Connecting the Classroom to the Community Professor Nicole Gross-Camp’s ENV 352:

By Dave Roncolato ’79, Director of Civic Engagement

Professor Nicole Gross-Camp demonstrated the power of connecting course content with a community project as part of her Environmental Justice course (ENV352). With financial support from the Gail Howe Fahrner Fund for Community Engagement, Professor Gross-Camp worked over this past summer to connect with community partners to introduce a service learning component (SLC) to her course. The goal of adding this component was to shift students’ understanding of environmental justice as a concept or framework being studied in the classroom, to that of an objective actively being pursued in the world.
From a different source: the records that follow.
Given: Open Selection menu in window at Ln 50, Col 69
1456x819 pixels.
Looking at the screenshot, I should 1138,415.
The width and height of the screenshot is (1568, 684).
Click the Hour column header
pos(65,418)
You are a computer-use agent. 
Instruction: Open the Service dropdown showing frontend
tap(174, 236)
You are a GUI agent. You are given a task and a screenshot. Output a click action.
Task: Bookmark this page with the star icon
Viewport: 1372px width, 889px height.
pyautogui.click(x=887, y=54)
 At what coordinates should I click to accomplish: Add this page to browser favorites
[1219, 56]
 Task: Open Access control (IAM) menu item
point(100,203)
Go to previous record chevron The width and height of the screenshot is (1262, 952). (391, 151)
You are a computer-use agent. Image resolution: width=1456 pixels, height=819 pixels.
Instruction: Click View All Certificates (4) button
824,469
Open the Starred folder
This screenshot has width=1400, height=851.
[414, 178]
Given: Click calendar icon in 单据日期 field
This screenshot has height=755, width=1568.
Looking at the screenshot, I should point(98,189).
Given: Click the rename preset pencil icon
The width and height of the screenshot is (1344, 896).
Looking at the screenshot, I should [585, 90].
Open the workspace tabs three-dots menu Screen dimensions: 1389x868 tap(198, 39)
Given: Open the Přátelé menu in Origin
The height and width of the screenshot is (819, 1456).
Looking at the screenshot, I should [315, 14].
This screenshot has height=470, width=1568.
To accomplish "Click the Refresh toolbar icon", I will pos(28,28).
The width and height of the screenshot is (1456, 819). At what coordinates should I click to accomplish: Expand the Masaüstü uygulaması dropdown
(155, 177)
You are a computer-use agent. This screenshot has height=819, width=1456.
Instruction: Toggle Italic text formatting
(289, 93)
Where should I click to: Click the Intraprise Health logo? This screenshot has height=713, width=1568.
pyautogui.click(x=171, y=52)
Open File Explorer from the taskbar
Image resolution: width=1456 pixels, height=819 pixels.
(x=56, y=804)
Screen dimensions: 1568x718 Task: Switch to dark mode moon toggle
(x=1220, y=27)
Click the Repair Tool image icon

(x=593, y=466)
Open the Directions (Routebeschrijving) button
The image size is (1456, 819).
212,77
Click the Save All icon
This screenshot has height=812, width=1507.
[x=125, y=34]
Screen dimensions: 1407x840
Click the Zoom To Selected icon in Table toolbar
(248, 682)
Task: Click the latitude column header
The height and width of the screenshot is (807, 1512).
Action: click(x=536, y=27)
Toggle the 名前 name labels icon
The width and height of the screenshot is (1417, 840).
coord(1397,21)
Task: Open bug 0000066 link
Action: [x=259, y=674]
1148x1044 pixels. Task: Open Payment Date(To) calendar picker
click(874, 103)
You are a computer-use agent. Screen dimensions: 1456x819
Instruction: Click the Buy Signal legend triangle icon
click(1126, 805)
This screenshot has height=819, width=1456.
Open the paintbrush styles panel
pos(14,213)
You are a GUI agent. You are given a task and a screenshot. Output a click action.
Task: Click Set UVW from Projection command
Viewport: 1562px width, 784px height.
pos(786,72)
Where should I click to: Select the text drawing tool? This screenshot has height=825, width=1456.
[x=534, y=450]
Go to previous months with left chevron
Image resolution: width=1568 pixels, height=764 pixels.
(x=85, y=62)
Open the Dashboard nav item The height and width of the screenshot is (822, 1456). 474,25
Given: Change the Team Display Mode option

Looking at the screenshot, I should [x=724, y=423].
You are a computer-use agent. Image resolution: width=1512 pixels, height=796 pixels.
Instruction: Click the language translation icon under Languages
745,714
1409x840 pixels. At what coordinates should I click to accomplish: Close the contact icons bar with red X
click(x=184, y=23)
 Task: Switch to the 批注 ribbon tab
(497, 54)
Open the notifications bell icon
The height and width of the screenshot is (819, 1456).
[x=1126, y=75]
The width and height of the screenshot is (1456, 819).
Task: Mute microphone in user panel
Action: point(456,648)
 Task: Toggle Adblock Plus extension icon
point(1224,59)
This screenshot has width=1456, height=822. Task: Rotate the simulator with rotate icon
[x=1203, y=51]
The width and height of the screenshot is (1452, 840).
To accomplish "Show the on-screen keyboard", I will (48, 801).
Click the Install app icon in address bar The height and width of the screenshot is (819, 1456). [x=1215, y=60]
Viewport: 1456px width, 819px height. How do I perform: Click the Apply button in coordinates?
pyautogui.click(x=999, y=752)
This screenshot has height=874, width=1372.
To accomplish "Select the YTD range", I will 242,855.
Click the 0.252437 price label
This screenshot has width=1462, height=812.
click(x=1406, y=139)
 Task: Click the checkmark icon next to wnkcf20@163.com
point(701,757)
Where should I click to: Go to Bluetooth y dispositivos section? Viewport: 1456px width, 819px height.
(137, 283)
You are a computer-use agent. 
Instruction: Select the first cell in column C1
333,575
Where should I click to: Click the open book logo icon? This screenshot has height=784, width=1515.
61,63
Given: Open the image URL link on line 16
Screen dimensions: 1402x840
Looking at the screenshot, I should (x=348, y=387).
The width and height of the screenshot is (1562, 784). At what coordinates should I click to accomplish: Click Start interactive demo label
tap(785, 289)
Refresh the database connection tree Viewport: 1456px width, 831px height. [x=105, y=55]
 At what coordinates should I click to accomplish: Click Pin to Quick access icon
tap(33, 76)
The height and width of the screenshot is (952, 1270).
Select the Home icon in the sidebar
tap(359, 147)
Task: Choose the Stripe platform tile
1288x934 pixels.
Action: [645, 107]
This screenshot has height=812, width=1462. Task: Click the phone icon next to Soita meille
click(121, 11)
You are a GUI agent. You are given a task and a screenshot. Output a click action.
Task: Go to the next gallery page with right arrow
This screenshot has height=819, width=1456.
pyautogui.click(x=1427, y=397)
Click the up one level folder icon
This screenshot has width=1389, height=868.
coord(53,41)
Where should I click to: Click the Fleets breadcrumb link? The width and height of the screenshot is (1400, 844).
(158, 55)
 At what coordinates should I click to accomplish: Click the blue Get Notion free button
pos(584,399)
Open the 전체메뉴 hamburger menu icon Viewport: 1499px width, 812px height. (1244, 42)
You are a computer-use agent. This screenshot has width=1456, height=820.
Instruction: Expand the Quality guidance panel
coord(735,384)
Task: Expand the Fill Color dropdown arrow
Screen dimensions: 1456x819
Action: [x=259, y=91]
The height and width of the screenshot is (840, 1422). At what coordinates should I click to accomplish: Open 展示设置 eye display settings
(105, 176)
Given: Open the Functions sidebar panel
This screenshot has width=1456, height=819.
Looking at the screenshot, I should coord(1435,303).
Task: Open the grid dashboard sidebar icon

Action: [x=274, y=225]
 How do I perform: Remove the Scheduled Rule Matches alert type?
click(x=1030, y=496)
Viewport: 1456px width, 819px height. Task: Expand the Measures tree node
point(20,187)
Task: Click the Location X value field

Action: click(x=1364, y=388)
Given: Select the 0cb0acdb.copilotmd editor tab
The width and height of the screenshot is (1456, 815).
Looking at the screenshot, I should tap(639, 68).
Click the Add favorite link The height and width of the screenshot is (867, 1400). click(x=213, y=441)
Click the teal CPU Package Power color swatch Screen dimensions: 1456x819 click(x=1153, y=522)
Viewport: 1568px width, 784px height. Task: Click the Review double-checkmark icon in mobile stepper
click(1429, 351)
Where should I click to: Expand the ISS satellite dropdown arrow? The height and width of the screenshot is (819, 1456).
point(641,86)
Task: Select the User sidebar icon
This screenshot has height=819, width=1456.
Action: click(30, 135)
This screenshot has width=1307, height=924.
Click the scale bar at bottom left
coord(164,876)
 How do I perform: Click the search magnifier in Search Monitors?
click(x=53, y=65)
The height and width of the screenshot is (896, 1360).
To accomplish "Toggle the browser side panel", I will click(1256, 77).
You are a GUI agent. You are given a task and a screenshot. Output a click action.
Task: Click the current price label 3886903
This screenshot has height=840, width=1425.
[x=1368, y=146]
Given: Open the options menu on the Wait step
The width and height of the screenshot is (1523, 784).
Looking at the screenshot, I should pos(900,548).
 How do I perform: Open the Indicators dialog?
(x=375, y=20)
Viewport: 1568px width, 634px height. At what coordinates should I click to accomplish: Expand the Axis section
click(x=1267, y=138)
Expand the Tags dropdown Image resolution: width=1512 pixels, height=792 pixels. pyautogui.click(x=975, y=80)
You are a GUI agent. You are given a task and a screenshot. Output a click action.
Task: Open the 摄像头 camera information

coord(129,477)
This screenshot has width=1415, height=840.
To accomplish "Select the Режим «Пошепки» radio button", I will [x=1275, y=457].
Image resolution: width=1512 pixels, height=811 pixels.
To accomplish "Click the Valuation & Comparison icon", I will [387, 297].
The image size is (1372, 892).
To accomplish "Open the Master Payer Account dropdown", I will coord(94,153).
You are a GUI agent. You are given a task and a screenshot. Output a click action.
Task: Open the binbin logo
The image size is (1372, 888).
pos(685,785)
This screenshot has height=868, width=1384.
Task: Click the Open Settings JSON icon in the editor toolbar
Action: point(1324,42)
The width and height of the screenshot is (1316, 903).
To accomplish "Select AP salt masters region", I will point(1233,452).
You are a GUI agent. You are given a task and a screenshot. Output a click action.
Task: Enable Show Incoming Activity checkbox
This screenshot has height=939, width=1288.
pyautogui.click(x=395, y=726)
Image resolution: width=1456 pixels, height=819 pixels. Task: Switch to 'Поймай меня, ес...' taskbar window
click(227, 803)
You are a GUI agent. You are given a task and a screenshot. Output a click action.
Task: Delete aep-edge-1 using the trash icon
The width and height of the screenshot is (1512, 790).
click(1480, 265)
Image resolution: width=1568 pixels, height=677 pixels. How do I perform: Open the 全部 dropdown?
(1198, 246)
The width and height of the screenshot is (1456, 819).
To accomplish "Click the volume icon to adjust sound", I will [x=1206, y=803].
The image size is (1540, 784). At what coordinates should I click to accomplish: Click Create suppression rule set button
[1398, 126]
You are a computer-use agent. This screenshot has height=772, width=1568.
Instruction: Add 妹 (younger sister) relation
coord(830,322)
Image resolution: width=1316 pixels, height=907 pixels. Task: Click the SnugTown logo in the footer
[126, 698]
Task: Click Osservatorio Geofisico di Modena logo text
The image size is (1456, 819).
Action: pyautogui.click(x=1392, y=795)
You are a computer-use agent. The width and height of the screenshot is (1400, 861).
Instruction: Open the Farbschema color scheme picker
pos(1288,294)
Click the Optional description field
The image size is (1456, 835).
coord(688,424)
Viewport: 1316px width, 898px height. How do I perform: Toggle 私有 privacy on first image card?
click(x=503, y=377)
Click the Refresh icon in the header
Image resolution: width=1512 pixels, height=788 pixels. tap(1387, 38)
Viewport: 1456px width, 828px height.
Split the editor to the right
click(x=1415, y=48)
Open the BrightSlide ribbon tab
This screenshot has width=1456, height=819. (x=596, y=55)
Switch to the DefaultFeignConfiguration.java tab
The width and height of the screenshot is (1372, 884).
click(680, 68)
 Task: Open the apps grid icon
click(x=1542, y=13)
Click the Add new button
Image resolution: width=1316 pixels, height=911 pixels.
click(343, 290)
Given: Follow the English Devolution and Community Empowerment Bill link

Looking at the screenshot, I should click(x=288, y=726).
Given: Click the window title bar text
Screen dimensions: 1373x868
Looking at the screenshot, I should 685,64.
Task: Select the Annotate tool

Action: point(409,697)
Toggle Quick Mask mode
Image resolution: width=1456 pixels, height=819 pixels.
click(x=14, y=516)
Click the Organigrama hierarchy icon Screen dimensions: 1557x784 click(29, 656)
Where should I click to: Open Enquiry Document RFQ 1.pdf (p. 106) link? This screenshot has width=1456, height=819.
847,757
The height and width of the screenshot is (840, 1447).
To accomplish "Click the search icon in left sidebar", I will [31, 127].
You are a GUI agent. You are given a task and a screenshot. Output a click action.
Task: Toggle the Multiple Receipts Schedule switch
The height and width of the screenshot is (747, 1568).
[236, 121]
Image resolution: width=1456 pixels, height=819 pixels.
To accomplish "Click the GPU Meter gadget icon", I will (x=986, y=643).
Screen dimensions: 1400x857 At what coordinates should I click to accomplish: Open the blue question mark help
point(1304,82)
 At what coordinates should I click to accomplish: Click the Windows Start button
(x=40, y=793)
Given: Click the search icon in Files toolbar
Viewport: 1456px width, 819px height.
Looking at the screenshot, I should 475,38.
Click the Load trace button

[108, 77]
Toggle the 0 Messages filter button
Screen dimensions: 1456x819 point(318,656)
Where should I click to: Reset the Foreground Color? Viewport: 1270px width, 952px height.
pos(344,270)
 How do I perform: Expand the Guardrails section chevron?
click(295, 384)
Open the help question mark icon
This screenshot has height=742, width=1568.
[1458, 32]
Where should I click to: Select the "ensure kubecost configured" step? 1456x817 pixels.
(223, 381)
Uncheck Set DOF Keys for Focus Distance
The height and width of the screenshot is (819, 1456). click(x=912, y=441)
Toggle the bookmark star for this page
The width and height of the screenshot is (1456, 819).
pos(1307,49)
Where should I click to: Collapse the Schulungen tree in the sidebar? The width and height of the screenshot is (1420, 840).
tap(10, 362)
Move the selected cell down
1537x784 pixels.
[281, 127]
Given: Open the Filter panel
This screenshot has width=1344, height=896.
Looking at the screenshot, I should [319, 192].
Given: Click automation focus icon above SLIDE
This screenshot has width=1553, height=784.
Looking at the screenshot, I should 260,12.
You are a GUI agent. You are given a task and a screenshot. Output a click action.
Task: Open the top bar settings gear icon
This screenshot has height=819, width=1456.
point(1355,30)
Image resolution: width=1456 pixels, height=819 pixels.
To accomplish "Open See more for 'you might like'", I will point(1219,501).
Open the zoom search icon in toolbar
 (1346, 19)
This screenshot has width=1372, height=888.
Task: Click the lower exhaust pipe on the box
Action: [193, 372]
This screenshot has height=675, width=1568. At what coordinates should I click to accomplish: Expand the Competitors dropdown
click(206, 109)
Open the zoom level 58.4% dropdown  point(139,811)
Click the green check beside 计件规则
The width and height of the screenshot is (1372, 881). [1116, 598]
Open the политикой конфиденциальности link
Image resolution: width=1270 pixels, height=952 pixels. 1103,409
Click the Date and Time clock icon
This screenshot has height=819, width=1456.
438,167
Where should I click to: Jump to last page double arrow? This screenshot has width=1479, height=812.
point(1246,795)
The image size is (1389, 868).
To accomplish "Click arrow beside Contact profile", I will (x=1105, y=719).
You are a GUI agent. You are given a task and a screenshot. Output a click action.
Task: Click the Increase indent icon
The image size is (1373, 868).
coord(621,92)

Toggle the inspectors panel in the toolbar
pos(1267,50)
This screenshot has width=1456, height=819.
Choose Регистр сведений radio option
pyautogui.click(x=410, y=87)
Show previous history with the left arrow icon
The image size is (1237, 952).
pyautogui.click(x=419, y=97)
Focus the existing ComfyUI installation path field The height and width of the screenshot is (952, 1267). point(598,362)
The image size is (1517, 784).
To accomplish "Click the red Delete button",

Her interest in pursuing this objective came directly from former students in the same class that described difficulty in connecting their classroom activities to their everyday lives.

The class partnered with four community organizations, including the French Creek Valley Conservancy, Center for Family Services, Green New Deal Crawford County, and the Crawford County Mental Health Awareness Program (CHAPS). Five students worked with CHAPS to bring awareness and education focused on homelessness in our Meadville area. The students in partnership with CHAPS and other social service agencies hosted a remarkable event in Diamond Park on Friday, November 15. In rural areas, serious homelessness is often not as visible as it is in urban areas. To bring awareness to the issue, 310 luminaria and mock T-shirts were visible along the sidewalks in the park. Each light represented one person in Crawford County known to be affected by homelessness during the past year.

The hard work, initiative and dedication of Professor Gross-Camp paid off. An important issue was brought to awareness for our community. Beyond this, the students in the class left the “Allegheny Bubble” and applied lessons to a “real world” issue in our community. Emily Kauchak, a student in the class, wrote:

Environmental justice applies not just to the natural world, but is integrally linked to that of the social world as well. Housing access, mental health services, hunger and employment are all aspects of the social environment that warrant cost and benefit analysis. The efforts of Environmental Studies 352 to bring awareness and open up conversations were recognized and appreciated.    Allegheny College and the City

of Meadville have always acted like two separate worlds, but the service-learning project brought them together and opened my eyes to the injustices around me that impact my life in ways I had not previously known.